** To do **
Please reproduce exactly, and only, the line containing "Viewport: 1251px width, 517px height." and every line after it to the end of the records below, leaving out all pictures.

Saved data entries:
┌──

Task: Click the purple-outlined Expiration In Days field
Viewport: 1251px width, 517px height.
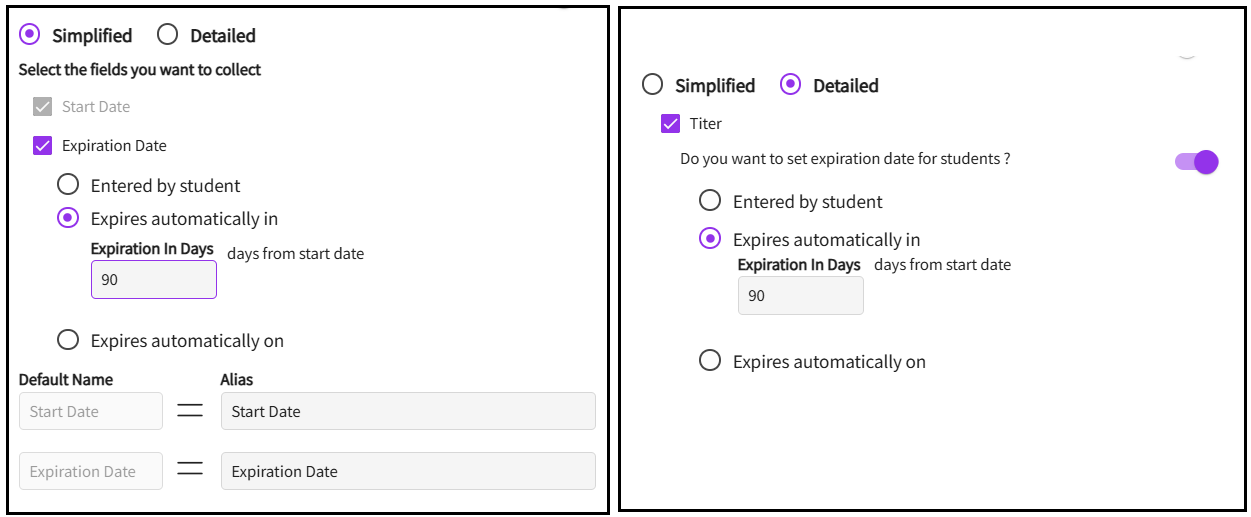Action: coord(153,280)
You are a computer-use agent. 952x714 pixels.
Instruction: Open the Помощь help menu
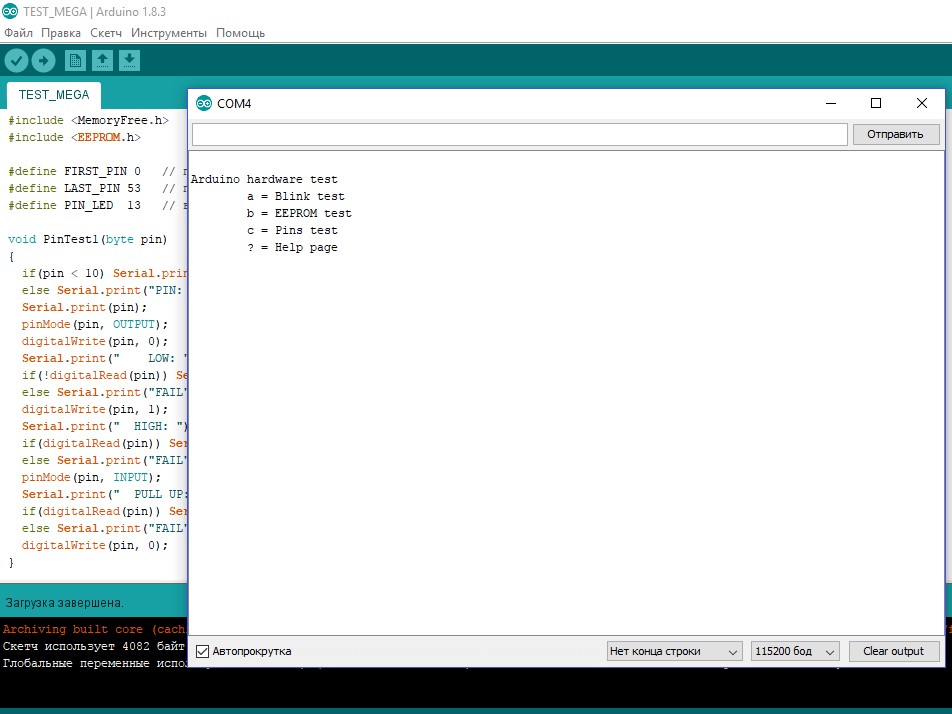(x=241, y=33)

└──

** Answer for the task **
Viewport: 1251px width, 517px height.
Action: coord(153,280)
You are a computer-use agent. 952x714 pixels.
Instruction: Open the Помощь help menu
(x=241, y=33)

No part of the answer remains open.